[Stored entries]
☆ ☆ ☆ ☆

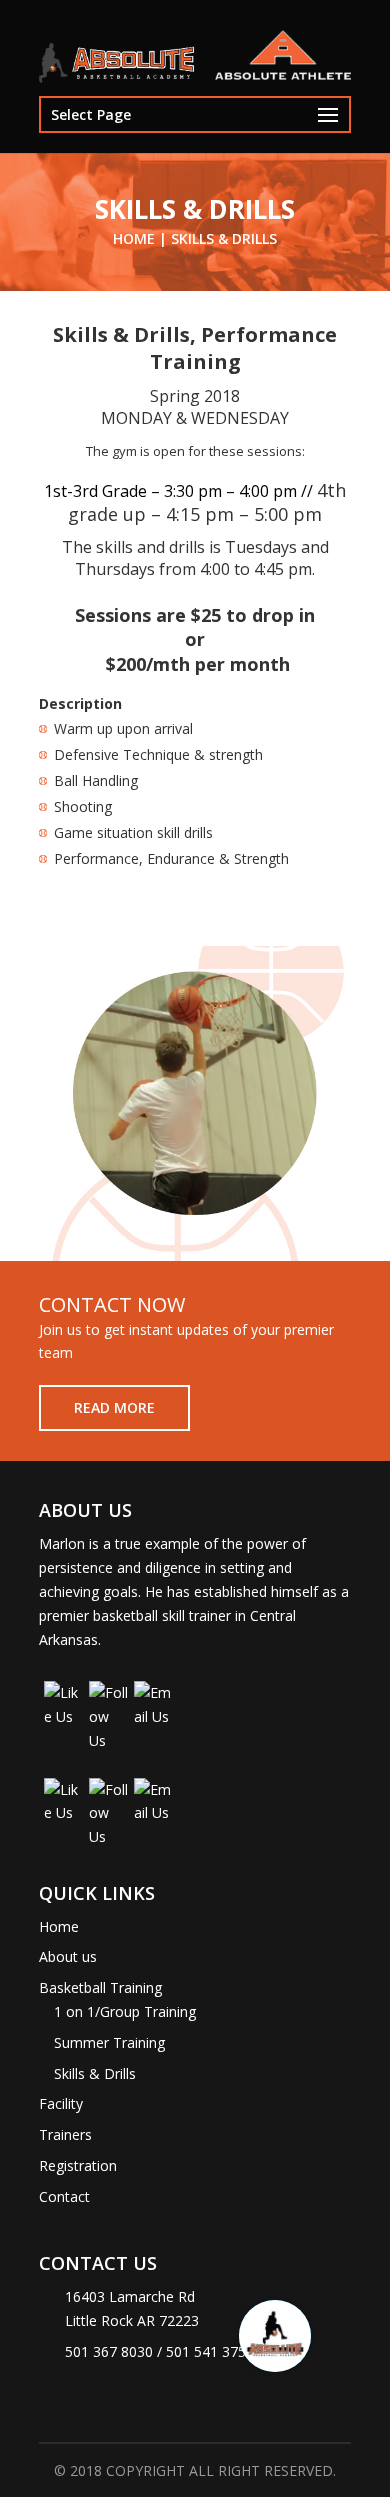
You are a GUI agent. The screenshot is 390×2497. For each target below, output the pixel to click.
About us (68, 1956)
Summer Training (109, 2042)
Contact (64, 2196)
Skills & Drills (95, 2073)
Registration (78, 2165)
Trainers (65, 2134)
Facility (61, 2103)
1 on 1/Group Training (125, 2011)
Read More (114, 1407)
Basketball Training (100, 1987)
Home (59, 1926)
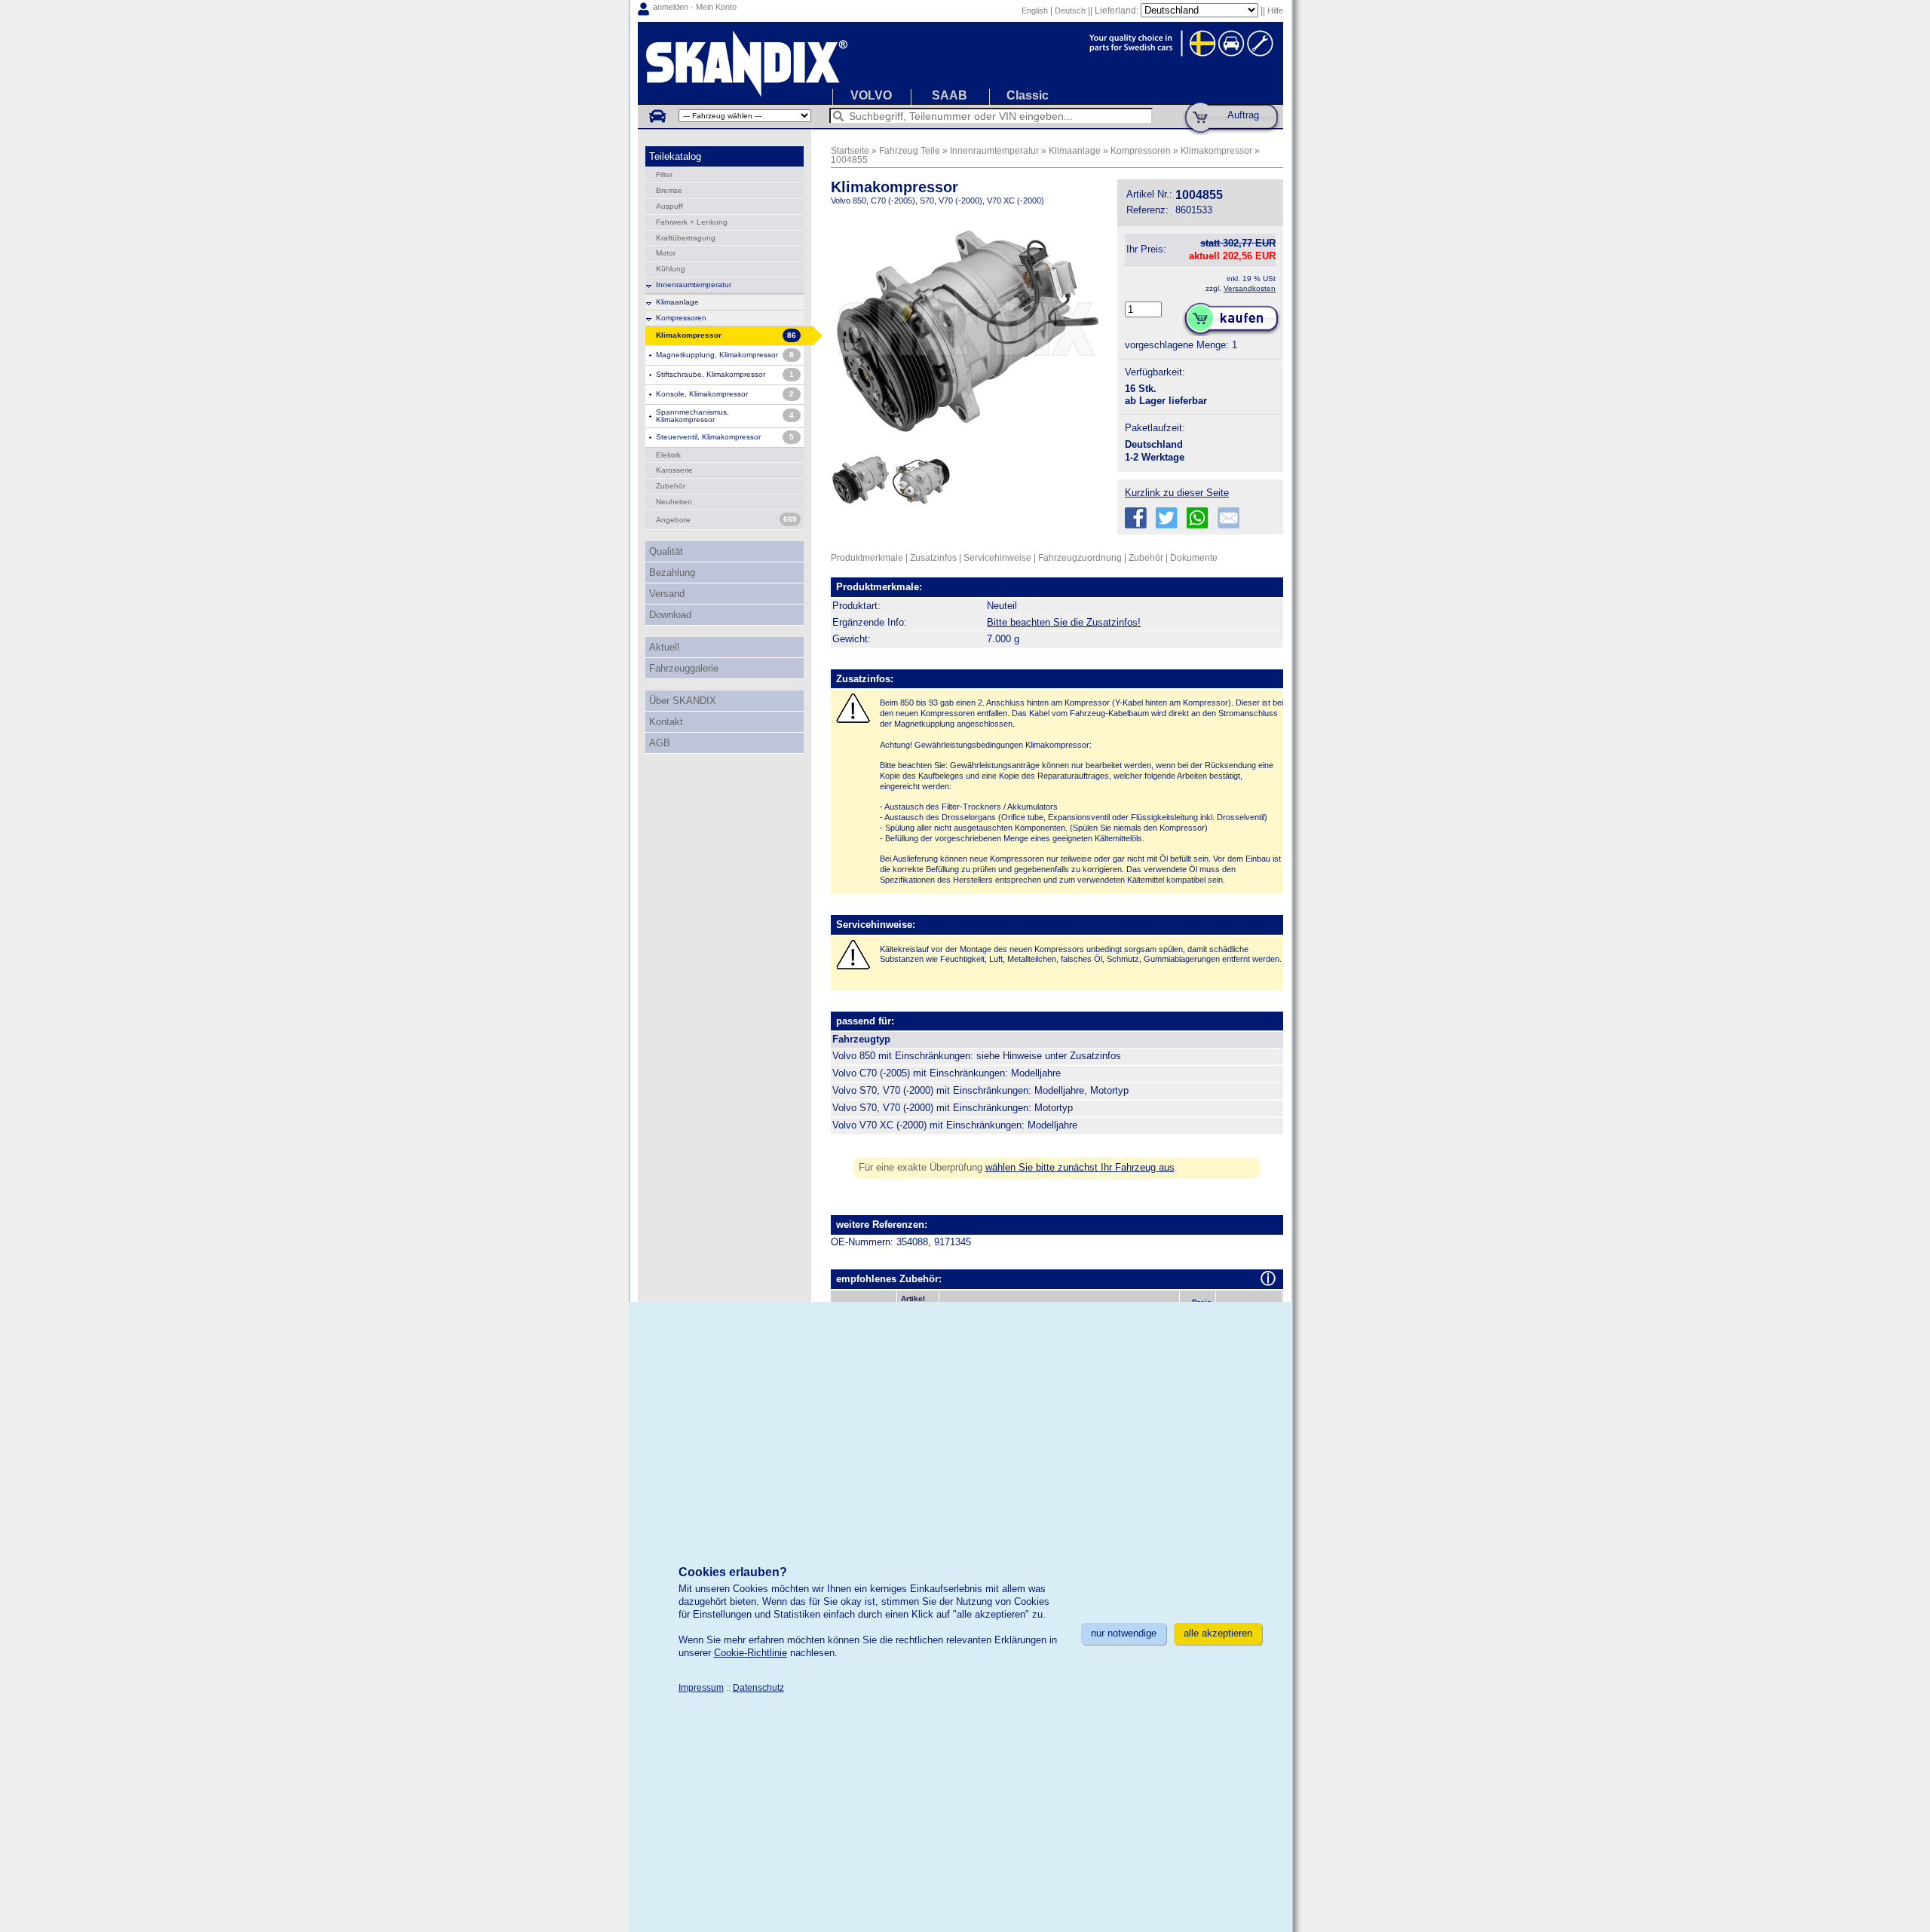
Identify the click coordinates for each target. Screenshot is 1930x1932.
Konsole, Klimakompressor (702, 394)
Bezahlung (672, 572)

☆ ☆ ☆ ☆

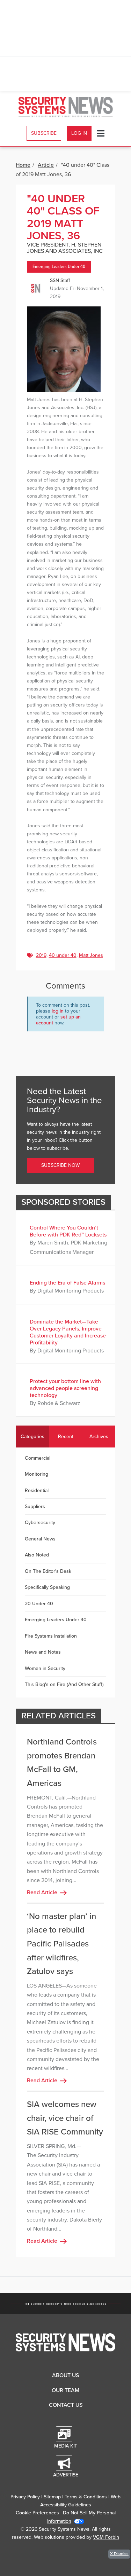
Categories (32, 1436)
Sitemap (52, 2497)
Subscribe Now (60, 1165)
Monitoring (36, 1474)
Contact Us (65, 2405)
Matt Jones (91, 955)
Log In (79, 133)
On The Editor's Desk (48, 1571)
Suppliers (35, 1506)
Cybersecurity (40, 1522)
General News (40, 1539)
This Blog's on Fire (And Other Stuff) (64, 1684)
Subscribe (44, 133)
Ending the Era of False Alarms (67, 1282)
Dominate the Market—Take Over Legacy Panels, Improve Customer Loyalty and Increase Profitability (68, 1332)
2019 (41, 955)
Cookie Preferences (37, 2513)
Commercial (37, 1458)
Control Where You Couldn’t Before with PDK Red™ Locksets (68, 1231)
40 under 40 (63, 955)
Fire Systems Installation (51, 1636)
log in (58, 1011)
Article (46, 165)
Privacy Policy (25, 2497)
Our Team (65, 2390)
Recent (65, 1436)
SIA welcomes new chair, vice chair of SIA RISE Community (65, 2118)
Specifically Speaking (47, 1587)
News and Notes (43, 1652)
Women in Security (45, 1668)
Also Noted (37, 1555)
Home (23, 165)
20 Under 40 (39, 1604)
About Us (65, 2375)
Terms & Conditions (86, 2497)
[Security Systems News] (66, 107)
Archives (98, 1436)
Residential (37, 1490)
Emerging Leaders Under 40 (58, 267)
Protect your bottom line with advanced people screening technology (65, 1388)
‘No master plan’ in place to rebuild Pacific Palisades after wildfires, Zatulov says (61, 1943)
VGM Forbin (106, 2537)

☆ ☆ ☆ ☆

■ WHAT YOU ARE ASKED TO DO ■
Give back the exact lines above, running from the one that has "Trainers (65, 2134)" through the one that has "Bezahlung (672, 572)", with nothing added and no pictures.

■ COMPLETED EXERCISE ■
Trainers (65, 2134)
Facility (61, 2103)
1 on 1/Group Training (125, 2011)
Read More (114, 1407)
Basketball Training (100, 1987)
Home (59, 1926)
Identify the click coordinates for each target. Screenshot is 1930x1932.
Konsole, Klimakompressor (702, 394)
Bezahlung (672, 572)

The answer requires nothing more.